PROBLEM DETAILS:
Reproduce verbatim the lines of the records below, starting at the line that contains "You are a computer-use" and continuing through the last line of the records. Omit the pictures from your reproduction.

** START EXTRACTED INFORMATION **

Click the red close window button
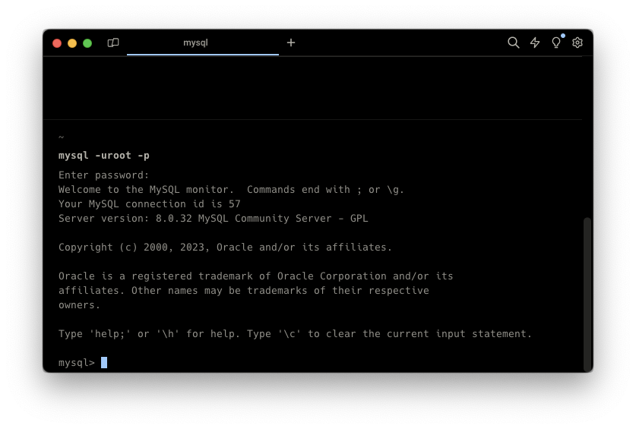The height and width of the screenshot is (429, 636). tap(57, 43)
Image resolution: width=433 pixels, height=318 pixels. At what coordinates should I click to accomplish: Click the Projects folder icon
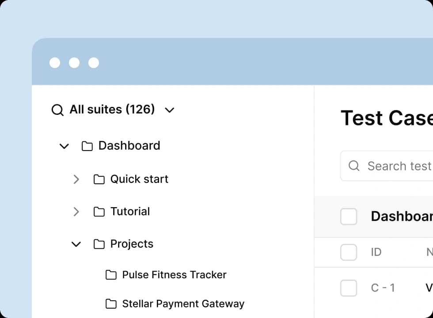[99, 244]
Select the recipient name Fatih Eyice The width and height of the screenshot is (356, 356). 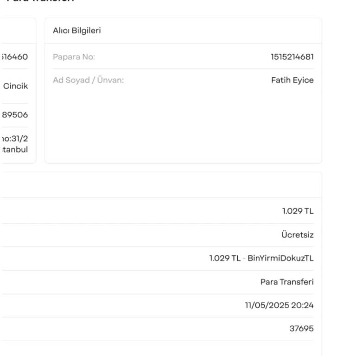[292, 80]
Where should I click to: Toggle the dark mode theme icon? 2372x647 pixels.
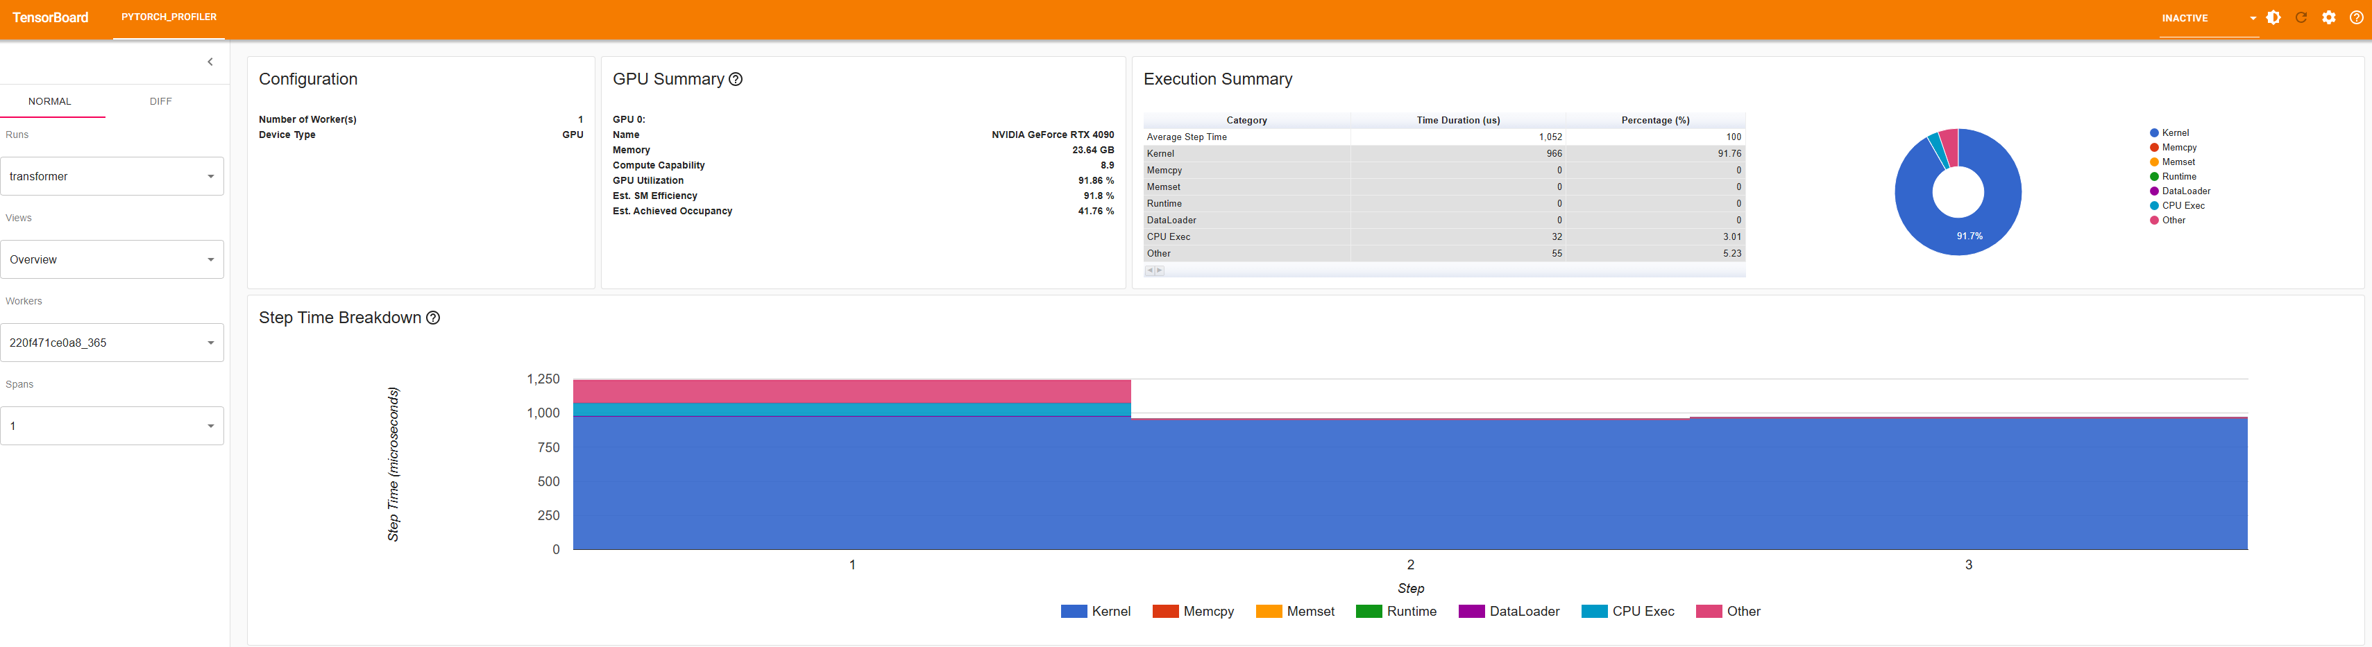(2273, 17)
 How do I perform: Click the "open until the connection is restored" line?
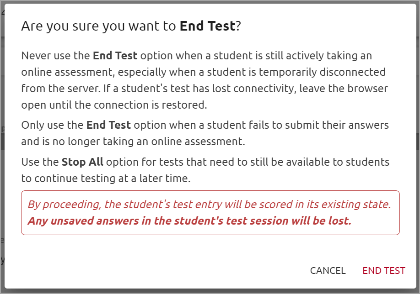tap(114, 105)
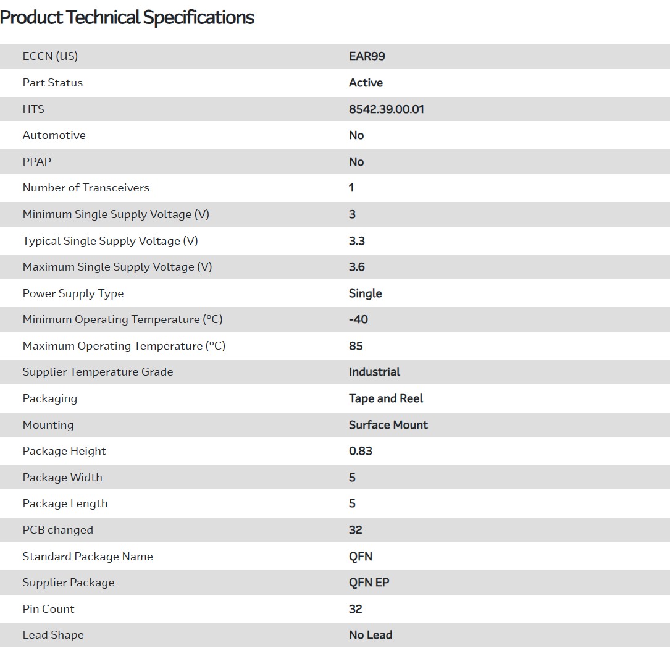Click the Maximum Single Supply Voltage label

117,267
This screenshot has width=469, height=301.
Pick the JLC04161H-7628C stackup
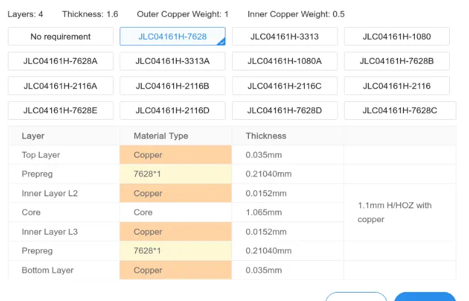[400, 111]
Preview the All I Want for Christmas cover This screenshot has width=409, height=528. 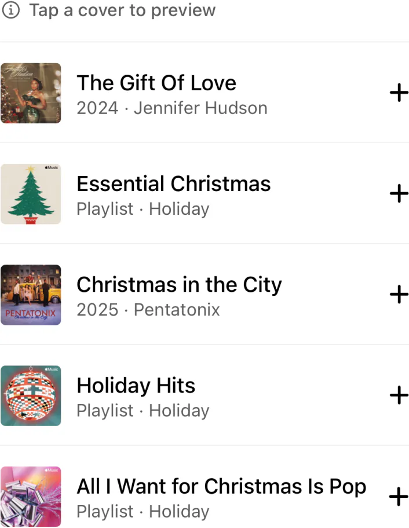point(31,496)
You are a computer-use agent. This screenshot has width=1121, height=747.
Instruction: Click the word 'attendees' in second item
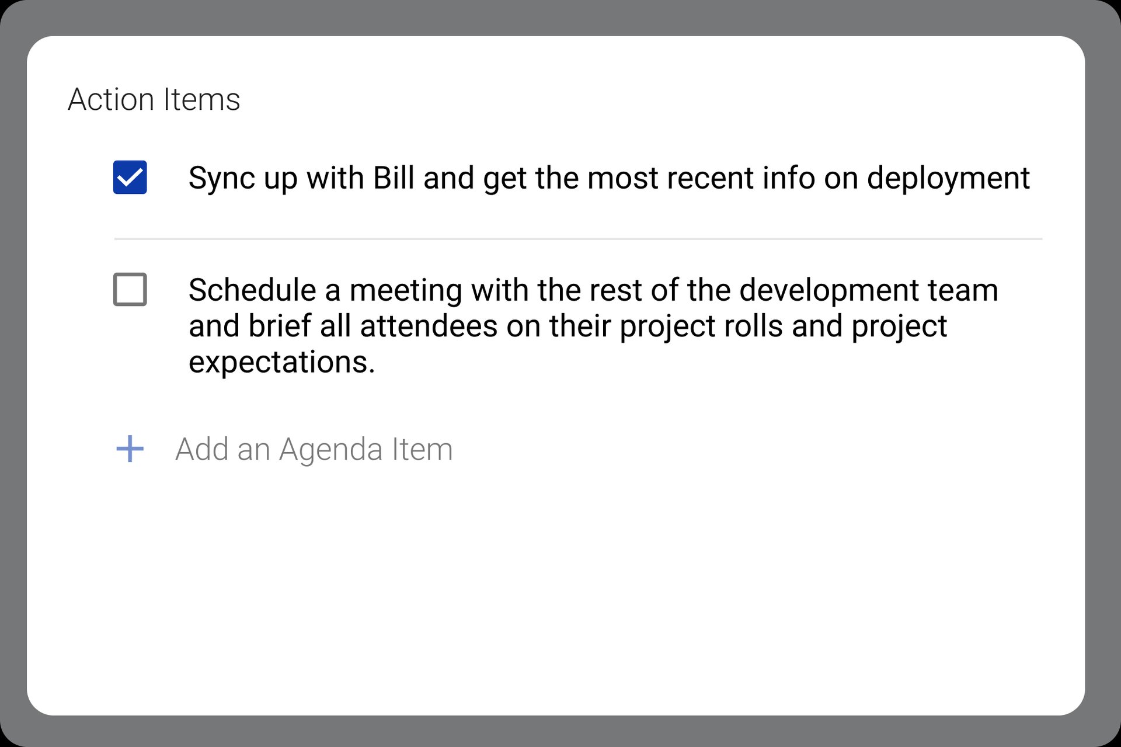[x=429, y=326]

** END EXTRACTED INFORMATION **

RESPONSE BELOW:
You are a computer-use agent. This screenshot has width=1121, height=747.
Instruction: Click the word 'attendees' in second item
[x=429, y=326]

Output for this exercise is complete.